EXERCISE REQUIREMENTS: In the material below, find every line containing "coordinates" and copy that line.

RECORD EXCERPTS:
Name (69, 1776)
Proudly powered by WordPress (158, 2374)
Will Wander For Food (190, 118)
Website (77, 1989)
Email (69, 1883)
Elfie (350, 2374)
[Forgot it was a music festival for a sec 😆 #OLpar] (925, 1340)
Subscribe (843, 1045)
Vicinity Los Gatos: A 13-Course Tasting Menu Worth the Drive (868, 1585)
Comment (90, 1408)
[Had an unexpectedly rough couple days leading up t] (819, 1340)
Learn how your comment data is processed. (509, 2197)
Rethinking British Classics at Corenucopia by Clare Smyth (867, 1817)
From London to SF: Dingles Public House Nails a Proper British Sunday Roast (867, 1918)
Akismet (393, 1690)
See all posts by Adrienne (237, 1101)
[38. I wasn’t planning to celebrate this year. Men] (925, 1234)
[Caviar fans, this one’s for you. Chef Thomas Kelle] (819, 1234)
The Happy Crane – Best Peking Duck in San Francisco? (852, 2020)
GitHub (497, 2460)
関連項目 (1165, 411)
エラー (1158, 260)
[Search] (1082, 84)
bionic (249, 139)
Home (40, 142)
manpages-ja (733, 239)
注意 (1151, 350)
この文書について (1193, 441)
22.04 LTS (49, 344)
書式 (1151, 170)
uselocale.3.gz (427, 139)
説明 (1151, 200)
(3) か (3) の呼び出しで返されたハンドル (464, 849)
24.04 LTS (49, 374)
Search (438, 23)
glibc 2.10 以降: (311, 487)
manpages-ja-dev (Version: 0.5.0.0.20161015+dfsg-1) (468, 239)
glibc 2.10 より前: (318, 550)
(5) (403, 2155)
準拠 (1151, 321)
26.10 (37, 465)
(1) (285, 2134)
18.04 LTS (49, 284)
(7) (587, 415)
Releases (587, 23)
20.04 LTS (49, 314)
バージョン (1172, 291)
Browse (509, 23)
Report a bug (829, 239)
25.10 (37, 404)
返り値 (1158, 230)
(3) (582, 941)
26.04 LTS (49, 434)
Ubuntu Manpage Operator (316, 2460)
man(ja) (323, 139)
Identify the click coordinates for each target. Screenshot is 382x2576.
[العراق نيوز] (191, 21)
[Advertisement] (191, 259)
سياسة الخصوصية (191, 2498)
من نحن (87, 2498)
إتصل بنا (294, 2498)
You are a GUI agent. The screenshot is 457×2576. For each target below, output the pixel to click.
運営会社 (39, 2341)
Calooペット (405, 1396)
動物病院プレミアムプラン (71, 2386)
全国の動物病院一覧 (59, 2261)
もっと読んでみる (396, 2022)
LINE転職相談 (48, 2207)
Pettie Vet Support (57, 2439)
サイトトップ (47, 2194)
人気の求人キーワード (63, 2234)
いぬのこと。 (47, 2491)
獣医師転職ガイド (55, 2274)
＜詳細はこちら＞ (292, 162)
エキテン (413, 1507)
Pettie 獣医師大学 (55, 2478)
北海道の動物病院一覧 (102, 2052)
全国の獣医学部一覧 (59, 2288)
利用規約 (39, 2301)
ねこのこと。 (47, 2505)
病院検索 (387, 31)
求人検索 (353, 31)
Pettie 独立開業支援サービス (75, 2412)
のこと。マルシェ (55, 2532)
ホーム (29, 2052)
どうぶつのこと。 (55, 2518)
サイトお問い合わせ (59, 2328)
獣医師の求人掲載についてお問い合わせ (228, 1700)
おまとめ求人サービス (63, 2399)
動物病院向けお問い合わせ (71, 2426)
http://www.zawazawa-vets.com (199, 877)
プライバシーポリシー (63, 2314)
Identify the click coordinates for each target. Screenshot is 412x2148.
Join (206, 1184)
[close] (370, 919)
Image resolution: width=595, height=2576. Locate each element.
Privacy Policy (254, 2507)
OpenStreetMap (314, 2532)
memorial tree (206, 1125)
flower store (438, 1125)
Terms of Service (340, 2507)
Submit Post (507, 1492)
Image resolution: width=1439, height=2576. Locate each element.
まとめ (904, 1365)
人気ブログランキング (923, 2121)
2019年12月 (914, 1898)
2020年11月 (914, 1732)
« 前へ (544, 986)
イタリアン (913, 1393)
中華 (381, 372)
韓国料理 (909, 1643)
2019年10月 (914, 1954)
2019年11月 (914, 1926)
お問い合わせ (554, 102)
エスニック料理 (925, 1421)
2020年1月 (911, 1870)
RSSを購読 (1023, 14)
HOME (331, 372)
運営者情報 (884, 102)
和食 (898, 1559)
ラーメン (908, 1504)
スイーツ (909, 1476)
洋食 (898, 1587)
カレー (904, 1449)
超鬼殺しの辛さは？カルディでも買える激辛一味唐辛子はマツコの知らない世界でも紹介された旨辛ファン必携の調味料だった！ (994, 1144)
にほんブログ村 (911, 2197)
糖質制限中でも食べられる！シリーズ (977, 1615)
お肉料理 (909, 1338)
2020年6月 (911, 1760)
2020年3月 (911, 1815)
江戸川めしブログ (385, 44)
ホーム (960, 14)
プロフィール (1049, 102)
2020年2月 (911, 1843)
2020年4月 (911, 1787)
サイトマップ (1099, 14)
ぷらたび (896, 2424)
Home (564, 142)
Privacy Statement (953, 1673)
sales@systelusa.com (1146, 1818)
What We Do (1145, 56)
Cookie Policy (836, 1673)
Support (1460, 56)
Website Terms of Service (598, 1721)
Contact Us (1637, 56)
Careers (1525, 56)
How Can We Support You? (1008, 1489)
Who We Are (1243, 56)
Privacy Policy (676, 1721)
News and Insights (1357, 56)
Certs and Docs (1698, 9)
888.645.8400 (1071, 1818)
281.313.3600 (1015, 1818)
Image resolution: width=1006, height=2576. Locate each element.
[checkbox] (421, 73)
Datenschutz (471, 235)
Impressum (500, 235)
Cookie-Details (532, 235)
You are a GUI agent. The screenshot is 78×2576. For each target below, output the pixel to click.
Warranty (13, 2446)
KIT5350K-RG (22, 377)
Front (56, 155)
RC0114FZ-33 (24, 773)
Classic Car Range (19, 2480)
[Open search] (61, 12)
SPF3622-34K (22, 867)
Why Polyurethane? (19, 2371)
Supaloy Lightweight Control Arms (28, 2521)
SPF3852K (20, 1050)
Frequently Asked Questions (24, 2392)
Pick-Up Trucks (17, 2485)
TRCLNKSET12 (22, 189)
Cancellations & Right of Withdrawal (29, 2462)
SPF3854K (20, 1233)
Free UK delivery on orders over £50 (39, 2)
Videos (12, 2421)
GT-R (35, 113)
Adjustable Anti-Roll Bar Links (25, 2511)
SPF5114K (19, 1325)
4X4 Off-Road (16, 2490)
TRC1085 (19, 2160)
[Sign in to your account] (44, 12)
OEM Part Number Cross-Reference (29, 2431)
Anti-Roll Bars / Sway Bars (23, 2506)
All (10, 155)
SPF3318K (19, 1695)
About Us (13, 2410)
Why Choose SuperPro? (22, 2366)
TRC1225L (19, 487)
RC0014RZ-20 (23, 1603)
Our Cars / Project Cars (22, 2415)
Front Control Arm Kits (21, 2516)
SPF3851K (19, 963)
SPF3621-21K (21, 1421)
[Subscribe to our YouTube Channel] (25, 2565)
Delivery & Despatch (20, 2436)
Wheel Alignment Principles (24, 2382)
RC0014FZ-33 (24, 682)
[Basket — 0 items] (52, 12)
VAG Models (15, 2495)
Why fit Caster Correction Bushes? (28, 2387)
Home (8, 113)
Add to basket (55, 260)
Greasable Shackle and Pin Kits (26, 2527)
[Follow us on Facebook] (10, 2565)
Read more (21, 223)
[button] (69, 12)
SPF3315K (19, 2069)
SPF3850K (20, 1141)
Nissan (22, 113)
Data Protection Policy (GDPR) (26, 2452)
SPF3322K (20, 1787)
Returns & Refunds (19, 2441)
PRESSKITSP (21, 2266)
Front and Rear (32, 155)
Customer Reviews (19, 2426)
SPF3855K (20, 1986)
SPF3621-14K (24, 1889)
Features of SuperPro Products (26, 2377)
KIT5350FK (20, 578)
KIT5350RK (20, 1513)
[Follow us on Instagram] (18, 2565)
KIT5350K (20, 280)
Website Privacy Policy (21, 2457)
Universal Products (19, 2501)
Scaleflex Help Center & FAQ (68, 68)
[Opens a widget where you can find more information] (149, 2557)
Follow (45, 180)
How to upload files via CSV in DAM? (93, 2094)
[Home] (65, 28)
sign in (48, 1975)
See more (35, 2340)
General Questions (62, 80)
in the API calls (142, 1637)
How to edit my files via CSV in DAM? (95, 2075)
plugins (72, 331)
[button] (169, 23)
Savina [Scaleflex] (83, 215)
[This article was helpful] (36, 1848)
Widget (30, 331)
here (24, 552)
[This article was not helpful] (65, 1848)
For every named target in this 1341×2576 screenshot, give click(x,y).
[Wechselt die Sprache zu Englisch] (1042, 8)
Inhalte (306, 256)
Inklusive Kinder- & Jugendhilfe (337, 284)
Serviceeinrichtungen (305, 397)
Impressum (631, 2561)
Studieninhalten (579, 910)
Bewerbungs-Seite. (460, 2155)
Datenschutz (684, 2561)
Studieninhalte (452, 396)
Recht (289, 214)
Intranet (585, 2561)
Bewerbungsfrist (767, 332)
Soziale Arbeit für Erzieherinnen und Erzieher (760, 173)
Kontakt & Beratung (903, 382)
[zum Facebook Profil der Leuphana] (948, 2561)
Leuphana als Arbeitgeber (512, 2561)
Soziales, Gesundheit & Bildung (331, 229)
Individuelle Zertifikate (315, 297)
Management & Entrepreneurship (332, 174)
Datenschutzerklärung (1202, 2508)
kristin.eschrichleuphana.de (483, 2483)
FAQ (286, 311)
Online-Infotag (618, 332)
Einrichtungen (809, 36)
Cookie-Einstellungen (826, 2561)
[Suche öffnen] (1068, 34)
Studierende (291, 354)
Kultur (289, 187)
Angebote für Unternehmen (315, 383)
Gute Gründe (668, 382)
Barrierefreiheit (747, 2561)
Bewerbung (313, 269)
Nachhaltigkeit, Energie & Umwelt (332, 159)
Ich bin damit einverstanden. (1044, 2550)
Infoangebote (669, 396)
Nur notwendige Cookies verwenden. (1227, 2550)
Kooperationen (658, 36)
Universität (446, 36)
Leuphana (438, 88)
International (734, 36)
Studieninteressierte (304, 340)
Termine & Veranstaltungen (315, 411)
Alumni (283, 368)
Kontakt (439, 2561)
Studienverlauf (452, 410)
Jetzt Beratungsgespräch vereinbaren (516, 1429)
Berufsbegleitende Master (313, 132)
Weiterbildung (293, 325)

RESULT BELOW:
Identify the click coordinates for each target. Screenshot is 382x2576.
Identify the click coordinates for each target. Screenshot is 412x2148.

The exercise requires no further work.